Les coptes représentent 10 % de la population égyptienne et forment la première communauté chrétienne du Proche-Orient. Dans une société régie, non par l’identité citoyenne mais par l’appartenance religieuse, leur situation est d’une extrême précarité. Ils survivent néanmoins, « petit reste » d’une Église souffrante qui puise dans le « n’ayez pas peur » christique la force de se battre pour la reconnaissance de ses droits. Après avoir subi l’humiliation de la dhimitude – situation des juifs et des chrétiens dans une société musulmane – les coptes endurent aujourd’hui, dernier avatar, le statut inique réservé aux minorités en terre d’islam. Ils ne sont que des citoyens de seconde zone, stigmatisés du fait de leur religion inscrite sur leurs cartes d’identité.

S’ils sont libres d’aller à l’église et de pratiquer leur culte, ils paient cette tolérance au prix fort et sont, dans leur vie quotidienne, victimes de discriminations flagrantes. Trouver un emploi, un logement, éduquer dignement leurs enfants, relève du parcours du combattant. Même si le pouvoir a affirmé, à maintes reprises, que les coptes font partie intégrante de la nation, ils ne sont que tolérés dans leur propre pays, soumis au bon vouloir des exécuteurs de la loi. Ils ont toujours tort et n’ont aucune tribune où faire entendre leur voix. Écartés de fait du pouvoir politique, marginalisés dans le monde administratif et culturel, ils sont privés de tout avenir.

À ces vexations ordinaires s’ajoutent les violences, qui s’intensifient depuis la dernière décennie du siècle précédent : des églises sont incendiées, des fidèles agressés, des jeunes filles enlevées et contraintes d’embrasser la foi musulmane.

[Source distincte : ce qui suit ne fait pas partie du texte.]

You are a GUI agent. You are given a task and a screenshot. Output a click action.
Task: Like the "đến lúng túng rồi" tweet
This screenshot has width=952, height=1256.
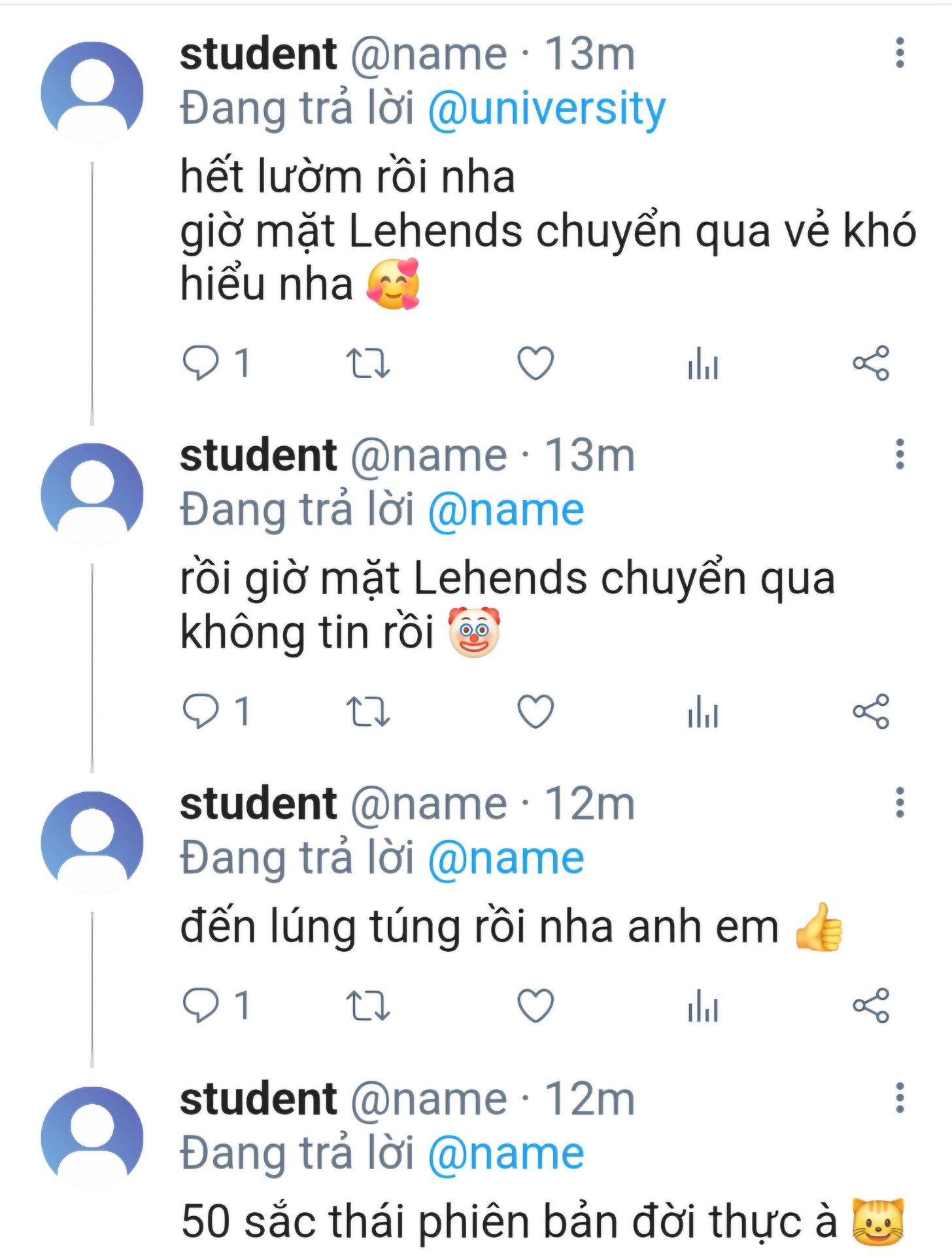coord(536,1005)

Soucieuses de calmer le jeu, les autorités tentent de minimiser les faits. À lire la presse égyptienne, il s’agirait, ici d’une banale affaire de vendetta, là de l’oeuvre d’un désaxé. Mais comment ne pas voir, derrière les exactions dirigées contre les coptes, l’influence de l’islamisme radical ? Le président Moubarak a beau assurer que « personne ne peut porter atteinte à l’union entre les musulmans et les chrétiens », l’objectif de ces moudjahidins, infiltrés dans toutes les instances de la société, est clair : ils veulent éradiquer les coptes, les contraindre au choix, impossible, de la conversion ou de l’exil.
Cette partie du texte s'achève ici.